TESLA

Subscribe
GPU-ACCELERATED GROMACS
The fastest, easiest way to improve simulation performance by up to 3X.
GPU- ACCELERATED GROMACS

How to Run Jobs in GROMACS

GROMACS provides scripts to setup the environment for different shells. To set up the PATH and other environment, the command below can be used.

$ source <GROMACS_INSTALL_DIR>/bin/GMXRC

If you built both MPI and non- MPI binaries as described above, you will find both “gmx” and “gmx_mpi” in your installation's bin folder. The examples described in this guide use “water” data sets from GROMACS ftp. Running GROMACS with these data sets first requires a data preparation step described below. Additional details/options related to preparing input for running GROMACS can be found here.

To run GROMACS two steps are required:

Step 1. Prepare input with grompp (GROMACS preprocessor)
a. In case of the single node version: $ gmx grompp -f <mdp-file>

Step 2. Start mdrun
a. In case of the single node version $ gmx mdrun
b. In case of the MPI version (np = #GPUs): $ mpirun –np <np> gmx_mpi mdrun

For small node counts, these settings usually deliver good performance. However, some tuning will typically improve simulation performance of GROMACS. This hand tuning becomes more important for higher node counts. Please consult the GROMACS manual and the gmx-users mailing list, and published papers for details.

The GPU- related performance tuning options are described in this document. Input sets for benchmarking are available for download.

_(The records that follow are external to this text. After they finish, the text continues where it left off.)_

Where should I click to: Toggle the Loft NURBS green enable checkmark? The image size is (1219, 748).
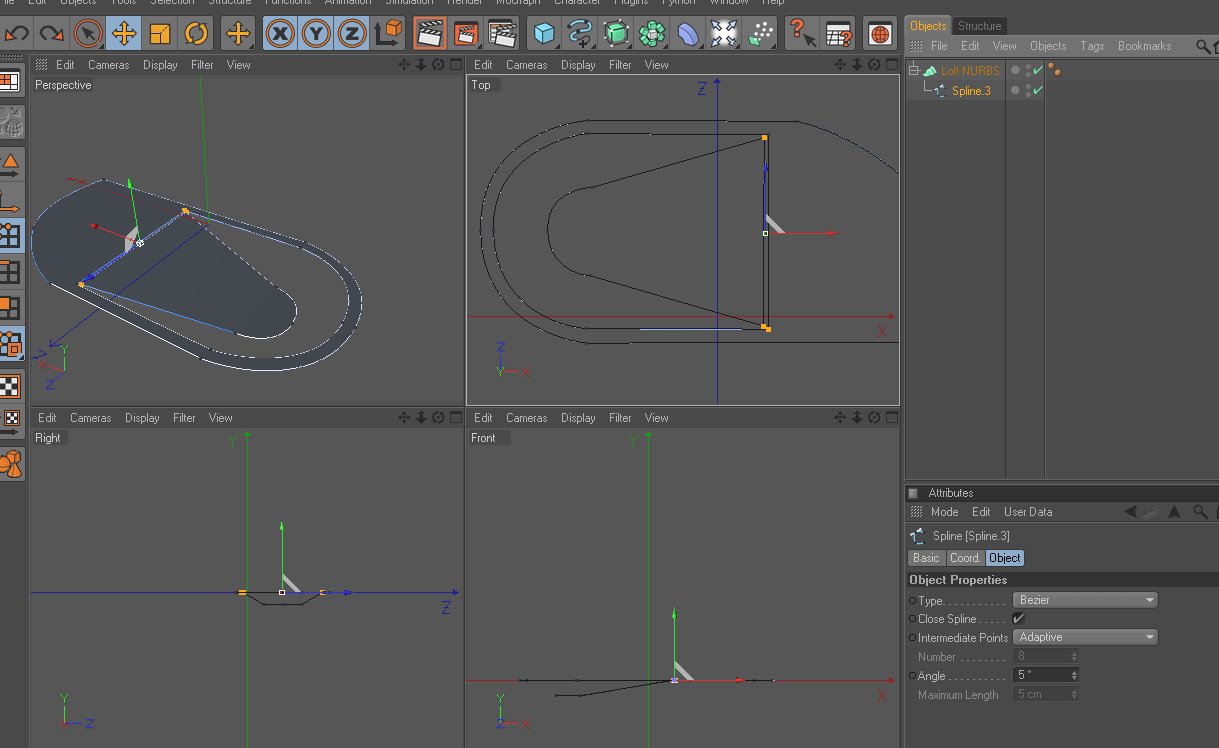1038,70
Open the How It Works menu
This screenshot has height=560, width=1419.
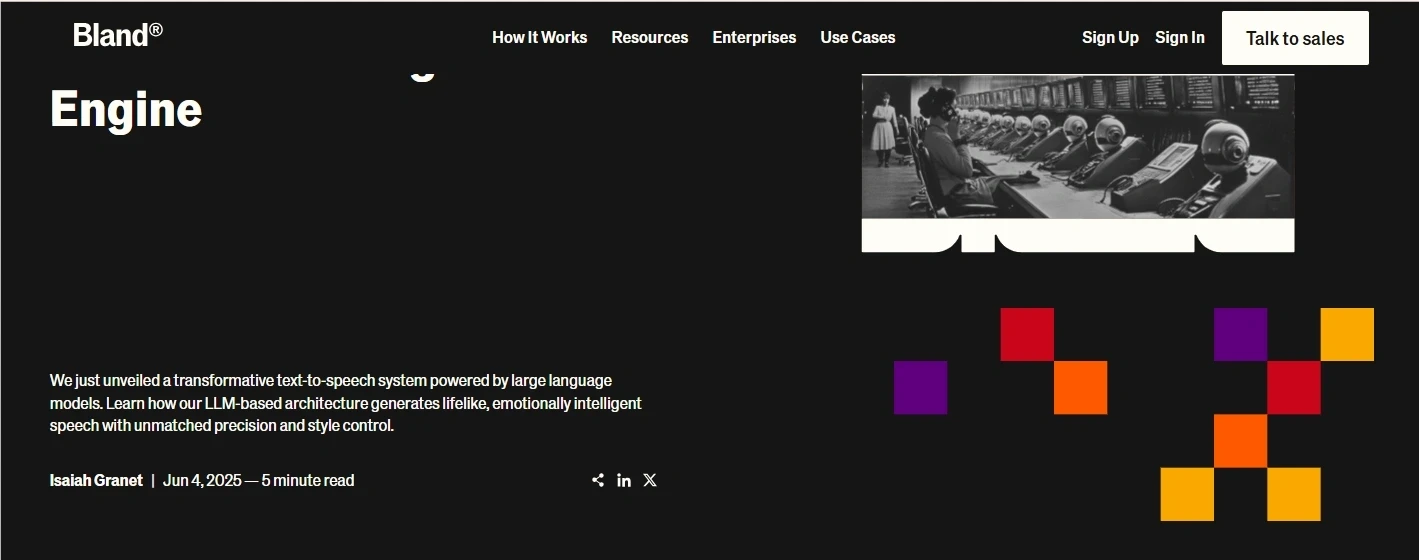539,37
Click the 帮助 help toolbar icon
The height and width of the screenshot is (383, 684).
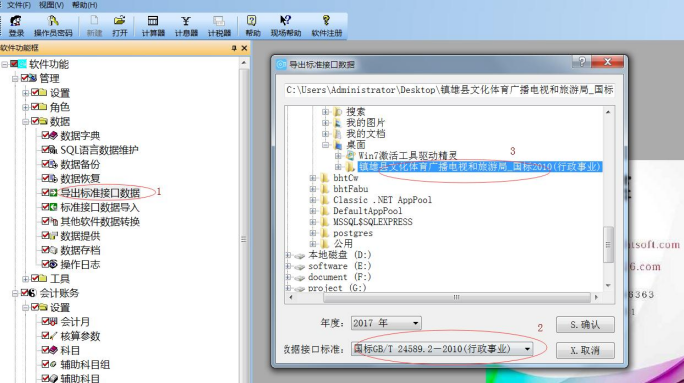tap(252, 26)
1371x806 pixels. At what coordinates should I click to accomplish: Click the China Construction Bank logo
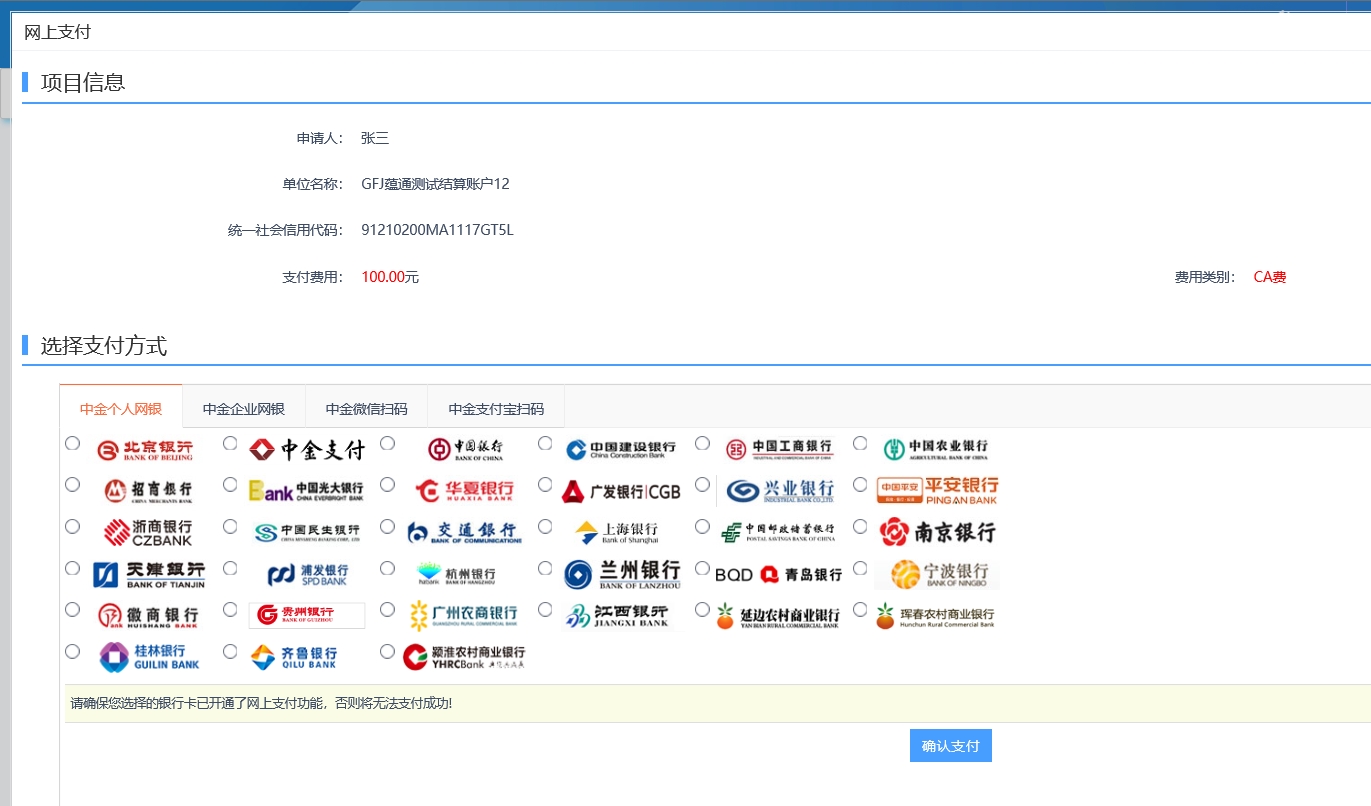[x=620, y=450]
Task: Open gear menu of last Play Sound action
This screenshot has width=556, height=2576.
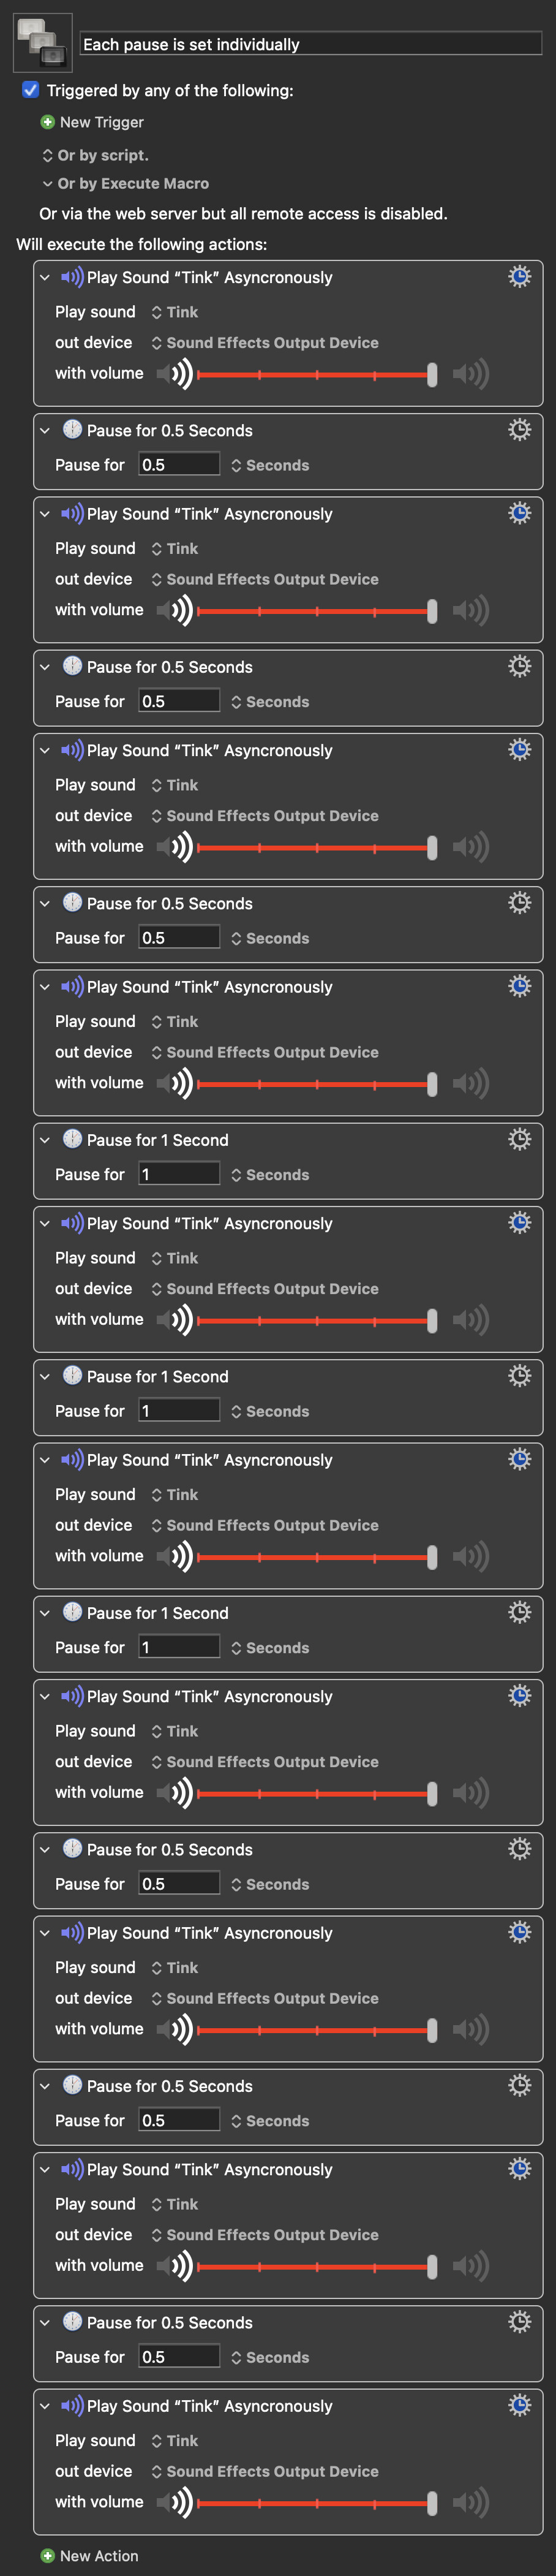Action: click(x=519, y=2405)
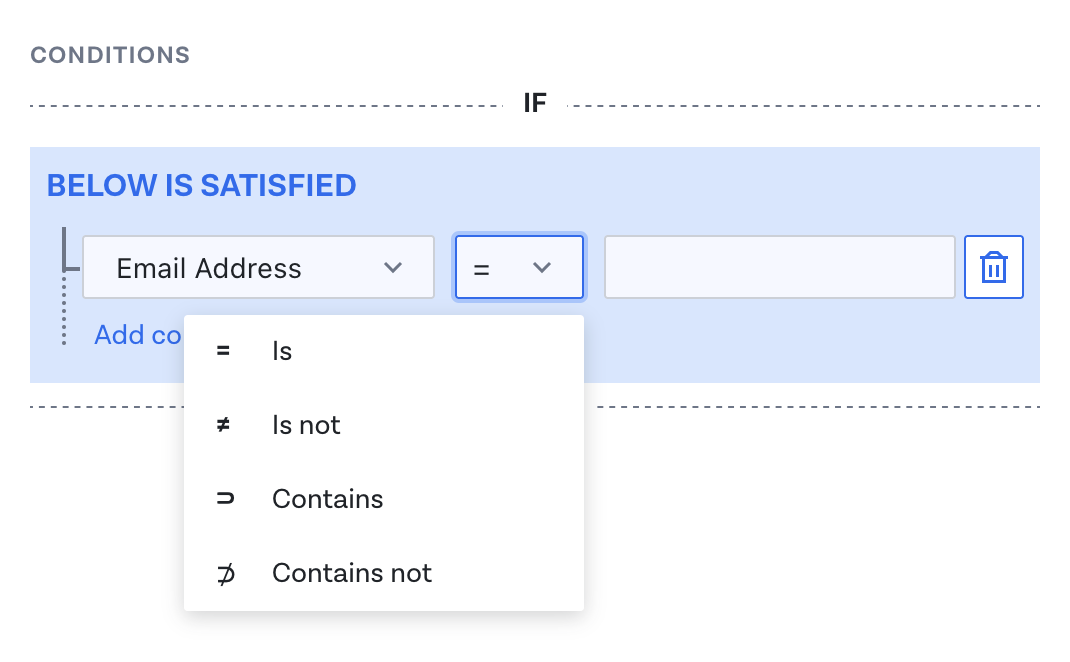Open the Email Address field dropdown
Viewport: 1070px width, 662px height.
tap(257, 267)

Benchmarks Execution Options

When running GROMACS benchmarks to measure the performance, use the following command line options:

  1. –resethway: At the start of each simulation, GROMACS tunes the domain decomposition and balances the load between available CPUs and GPUs. This slows down the first few hundred iterations. Because real simulations run for a very long time this does not have any impact on achieved performance. To minimize the runtime needed to obtain stable results while benchmarking the option –resethway should be specified. -resethway resets all performance counters when half of the iterations are executed and thus allows to measure realistic performance without many time steps. Note that if the reset occurrs while the PME load balancer is still active in the beginning of the run, the following error may occur "PME tuning was still active when attempting to reset mdrun counters at step xxxxxxx". To avoid this you can increase the running time steps by increasing the -maxh used or adding -nsteps parameter to increase the number of timesteps of the simulation.
  2. -maxh: Controls the maximum time the simulation should run. mdrun executes enough time steps to run at least for the specified time in hours. This should be set to a high enough value to obtain stable performance results. A reasonable value would typically be 5 Minutes = 0.08333. Either this option or the "nsteps" option described below can be used to limit the running time of the simulation.
  3. –noconfout: This disables the output of confout.gro which might take a considerable amount of time e. G. on parrallel file systems. As this is done very infrequent in real simulations, this should be disabled during benchmarking.
  4. –v: Print out more information to the command line and the produced log file md.log. The contained information is very helpful to tune the performance of GROMACS.
  5. –nb: This tells GROMACS to use either "gpu" or "cpu" for certain calculations
  6. –nsteps: number of timesteps to run. Overrides the default value in the mdp file. This option can also be used to control the overall time that a simulation will run instead of using the maxh.

The Performance is reported at the end of the produced log file (md.log) as well as on the console output in ns/day (higher is better). Visit GROMACS documentation page to get additional details about the command line parameters.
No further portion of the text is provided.